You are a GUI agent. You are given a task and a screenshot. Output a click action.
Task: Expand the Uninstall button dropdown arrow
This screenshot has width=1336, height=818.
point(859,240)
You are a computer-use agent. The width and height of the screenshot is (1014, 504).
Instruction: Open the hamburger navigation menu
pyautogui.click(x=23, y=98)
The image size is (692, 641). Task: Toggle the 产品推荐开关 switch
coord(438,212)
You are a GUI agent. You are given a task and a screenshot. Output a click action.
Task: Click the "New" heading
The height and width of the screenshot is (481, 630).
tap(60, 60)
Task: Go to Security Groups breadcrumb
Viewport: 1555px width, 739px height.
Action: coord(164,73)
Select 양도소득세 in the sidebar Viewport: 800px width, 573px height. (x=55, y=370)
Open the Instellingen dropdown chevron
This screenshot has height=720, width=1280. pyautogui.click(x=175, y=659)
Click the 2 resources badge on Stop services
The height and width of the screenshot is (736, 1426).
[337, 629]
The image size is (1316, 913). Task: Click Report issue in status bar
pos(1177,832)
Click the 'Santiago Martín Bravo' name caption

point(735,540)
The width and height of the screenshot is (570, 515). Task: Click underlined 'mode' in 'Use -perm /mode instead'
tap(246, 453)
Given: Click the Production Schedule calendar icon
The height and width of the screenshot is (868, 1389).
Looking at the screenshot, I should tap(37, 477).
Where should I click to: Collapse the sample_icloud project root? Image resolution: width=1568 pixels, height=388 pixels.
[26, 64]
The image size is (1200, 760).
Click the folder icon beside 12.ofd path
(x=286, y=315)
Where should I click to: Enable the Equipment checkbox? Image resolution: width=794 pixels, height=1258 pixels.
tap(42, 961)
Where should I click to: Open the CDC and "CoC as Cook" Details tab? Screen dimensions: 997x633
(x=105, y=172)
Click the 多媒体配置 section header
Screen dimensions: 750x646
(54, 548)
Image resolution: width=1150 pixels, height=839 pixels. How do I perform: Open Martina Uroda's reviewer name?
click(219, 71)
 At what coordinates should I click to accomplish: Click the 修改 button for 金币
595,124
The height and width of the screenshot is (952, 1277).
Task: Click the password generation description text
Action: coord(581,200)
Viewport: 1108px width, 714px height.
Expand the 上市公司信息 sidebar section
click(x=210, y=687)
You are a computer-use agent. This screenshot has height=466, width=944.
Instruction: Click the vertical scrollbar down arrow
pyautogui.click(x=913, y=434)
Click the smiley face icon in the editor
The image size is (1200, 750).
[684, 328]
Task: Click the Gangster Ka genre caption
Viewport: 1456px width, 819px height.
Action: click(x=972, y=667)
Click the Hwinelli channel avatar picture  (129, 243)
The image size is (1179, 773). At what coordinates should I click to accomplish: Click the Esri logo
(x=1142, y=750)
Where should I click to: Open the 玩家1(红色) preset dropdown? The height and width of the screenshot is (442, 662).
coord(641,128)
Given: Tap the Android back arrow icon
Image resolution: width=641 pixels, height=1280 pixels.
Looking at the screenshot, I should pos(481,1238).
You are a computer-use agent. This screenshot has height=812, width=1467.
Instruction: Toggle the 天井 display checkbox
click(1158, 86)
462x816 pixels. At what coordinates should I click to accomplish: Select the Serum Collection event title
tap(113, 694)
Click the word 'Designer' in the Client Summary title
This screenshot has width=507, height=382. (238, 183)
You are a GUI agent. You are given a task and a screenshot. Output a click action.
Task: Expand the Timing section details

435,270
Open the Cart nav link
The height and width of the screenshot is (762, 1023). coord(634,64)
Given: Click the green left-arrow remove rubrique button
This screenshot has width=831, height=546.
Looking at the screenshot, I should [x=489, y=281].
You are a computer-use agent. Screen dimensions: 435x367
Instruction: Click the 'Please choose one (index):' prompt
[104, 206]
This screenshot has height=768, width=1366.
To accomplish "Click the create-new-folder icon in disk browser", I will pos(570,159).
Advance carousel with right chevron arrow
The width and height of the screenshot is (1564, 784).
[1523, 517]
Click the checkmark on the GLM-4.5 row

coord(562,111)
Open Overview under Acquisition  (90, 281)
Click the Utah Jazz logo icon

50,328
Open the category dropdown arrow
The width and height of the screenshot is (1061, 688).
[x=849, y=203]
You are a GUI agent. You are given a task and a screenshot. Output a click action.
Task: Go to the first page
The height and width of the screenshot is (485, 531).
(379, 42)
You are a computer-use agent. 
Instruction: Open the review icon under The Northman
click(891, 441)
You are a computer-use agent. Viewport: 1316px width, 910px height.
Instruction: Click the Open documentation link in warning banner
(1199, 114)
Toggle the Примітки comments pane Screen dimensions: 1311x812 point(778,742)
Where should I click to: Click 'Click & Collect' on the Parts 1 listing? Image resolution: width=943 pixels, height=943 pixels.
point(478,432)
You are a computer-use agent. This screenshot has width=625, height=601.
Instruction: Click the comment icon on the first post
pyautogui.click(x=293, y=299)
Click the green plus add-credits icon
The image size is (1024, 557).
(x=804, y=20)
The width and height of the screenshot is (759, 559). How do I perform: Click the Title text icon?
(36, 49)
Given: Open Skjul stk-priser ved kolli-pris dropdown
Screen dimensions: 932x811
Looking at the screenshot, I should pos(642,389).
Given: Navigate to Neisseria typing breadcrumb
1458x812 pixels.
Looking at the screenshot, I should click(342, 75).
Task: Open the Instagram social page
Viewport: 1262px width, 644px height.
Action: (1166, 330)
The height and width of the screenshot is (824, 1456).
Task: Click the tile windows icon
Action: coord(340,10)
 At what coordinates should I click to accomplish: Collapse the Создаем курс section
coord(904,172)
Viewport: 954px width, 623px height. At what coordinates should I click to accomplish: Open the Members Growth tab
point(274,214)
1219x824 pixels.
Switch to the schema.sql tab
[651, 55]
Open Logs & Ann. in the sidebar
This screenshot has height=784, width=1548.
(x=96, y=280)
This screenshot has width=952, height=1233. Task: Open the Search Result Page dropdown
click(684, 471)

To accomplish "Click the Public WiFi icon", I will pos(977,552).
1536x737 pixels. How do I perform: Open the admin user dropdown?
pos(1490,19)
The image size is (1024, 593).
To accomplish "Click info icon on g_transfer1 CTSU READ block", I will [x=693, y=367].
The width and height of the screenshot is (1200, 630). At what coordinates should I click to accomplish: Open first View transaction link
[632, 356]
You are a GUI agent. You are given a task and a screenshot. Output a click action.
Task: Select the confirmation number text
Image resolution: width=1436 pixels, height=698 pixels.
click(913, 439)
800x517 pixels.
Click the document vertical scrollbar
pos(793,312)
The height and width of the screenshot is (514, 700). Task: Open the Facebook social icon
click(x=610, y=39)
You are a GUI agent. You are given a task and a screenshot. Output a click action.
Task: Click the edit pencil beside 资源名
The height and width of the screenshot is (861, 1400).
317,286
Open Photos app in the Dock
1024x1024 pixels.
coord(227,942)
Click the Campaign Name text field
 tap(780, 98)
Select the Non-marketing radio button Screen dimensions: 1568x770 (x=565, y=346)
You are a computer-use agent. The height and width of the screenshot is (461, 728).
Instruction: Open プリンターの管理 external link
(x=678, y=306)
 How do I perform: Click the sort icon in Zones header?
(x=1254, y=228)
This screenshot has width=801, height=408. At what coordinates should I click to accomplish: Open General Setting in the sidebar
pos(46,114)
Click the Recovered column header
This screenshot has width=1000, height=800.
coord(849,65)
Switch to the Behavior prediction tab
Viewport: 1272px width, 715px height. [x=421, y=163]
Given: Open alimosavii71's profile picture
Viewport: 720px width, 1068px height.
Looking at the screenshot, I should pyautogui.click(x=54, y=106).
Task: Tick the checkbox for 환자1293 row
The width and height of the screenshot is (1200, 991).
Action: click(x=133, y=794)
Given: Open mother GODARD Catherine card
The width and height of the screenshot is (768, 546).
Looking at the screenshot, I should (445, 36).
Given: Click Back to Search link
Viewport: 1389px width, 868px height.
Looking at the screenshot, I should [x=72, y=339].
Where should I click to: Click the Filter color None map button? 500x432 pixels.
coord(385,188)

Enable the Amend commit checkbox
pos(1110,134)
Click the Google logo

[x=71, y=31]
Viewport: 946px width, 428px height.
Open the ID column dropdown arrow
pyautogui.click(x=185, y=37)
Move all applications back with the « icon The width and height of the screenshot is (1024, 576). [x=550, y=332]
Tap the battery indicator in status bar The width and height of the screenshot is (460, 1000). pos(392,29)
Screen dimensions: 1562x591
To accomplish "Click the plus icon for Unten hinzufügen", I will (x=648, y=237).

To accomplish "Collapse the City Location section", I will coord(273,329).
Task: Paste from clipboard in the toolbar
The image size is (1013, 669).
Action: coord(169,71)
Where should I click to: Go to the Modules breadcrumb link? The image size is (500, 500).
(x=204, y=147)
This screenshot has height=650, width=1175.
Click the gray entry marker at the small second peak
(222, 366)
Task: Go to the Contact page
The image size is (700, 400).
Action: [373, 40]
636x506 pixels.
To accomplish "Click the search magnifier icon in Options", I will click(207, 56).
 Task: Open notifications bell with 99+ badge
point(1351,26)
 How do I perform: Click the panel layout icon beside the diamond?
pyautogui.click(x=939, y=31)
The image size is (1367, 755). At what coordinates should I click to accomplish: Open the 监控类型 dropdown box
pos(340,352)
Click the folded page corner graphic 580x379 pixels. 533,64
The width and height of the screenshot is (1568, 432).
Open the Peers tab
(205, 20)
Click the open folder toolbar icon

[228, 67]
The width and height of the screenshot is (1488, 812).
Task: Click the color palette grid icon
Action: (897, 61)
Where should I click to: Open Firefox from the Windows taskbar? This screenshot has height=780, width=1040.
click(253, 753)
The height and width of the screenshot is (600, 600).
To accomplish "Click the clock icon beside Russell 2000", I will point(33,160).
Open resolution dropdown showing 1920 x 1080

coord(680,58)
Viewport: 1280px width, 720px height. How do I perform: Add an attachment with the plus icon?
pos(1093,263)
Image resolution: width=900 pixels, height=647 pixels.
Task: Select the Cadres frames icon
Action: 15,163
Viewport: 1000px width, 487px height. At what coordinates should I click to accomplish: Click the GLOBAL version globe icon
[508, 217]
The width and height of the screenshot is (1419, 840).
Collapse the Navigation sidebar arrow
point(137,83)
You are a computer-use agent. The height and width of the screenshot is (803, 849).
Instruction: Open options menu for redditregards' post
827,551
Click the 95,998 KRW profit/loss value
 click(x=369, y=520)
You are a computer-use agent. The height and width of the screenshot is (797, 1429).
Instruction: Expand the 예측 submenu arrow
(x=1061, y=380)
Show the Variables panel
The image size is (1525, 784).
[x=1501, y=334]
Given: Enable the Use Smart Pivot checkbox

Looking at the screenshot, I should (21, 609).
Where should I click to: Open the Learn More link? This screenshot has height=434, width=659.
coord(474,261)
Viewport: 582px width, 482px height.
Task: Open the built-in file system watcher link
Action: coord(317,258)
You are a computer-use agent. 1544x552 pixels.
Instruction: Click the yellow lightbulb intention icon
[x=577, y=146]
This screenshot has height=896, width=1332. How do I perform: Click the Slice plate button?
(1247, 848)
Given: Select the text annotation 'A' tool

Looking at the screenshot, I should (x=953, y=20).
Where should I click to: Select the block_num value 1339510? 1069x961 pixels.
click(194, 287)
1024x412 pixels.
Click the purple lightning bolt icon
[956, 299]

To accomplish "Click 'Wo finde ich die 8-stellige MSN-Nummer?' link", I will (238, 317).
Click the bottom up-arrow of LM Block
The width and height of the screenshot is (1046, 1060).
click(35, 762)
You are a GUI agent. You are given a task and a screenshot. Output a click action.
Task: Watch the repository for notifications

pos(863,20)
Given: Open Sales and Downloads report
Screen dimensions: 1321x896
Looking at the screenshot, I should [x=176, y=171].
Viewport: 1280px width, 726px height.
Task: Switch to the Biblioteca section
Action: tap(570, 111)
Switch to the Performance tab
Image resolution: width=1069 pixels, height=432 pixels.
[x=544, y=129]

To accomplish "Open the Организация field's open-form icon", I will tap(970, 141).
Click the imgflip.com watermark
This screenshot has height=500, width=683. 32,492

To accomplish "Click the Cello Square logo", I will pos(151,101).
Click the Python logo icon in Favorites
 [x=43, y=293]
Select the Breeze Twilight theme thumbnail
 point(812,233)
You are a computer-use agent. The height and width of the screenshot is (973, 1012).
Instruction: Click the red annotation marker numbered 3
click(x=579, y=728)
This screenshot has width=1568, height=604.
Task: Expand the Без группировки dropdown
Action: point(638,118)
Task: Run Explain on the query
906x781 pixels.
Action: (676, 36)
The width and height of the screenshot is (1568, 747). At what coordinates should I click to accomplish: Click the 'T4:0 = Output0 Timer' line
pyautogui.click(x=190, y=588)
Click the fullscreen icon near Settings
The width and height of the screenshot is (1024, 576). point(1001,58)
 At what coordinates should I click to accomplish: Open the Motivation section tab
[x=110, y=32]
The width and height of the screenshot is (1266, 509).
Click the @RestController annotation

◆ **PROBLEM DESCRIPTION**
All that belongs in the answer is the lines from the start of the entries above through the line containing "Given: Click the Production", each given exactly.

◆ **RESPONSE AREA**
You are a GUI agent. You are given a task and a screenshot. Output a click action.
Task: Expand the Uninstall button dropdown arrow
This screenshot has width=1336, height=818.
point(859,240)
You are a computer-use agent. The width and height of the screenshot is (1014, 504).
Instruction: Open the hamburger navigation menu
pyautogui.click(x=23, y=98)
The image size is (692, 641). Task: Toggle the 产品推荐开关 switch
coord(438,212)
You are a GUI agent. You are given a task and a screenshot. Output a click action.
Task: Click the "New" heading
The height and width of the screenshot is (481, 630).
tap(60, 60)
Task: Go to Security Groups breadcrumb
Viewport: 1555px width, 739px height.
Action: coord(164,73)
Select 양도소득세 in the sidebar Viewport: 800px width, 573px height. (x=55, y=370)
Open the Instellingen dropdown chevron
This screenshot has height=720, width=1280. pyautogui.click(x=175, y=659)
Click the 2 resources badge on Stop services
The height and width of the screenshot is (736, 1426).
[337, 629]
The image size is (1316, 913). Task: Click Report issue in status bar
pos(1177,832)
Click the 'Santiago Martín Bravo' name caption

point(735,540)
The width and height of the screenshot is (570, 515). Task: Click underlined 'mode' in 'Use -perm /mode instead'
tap(246, 453)
Given: Click the Production Schedule calendar icon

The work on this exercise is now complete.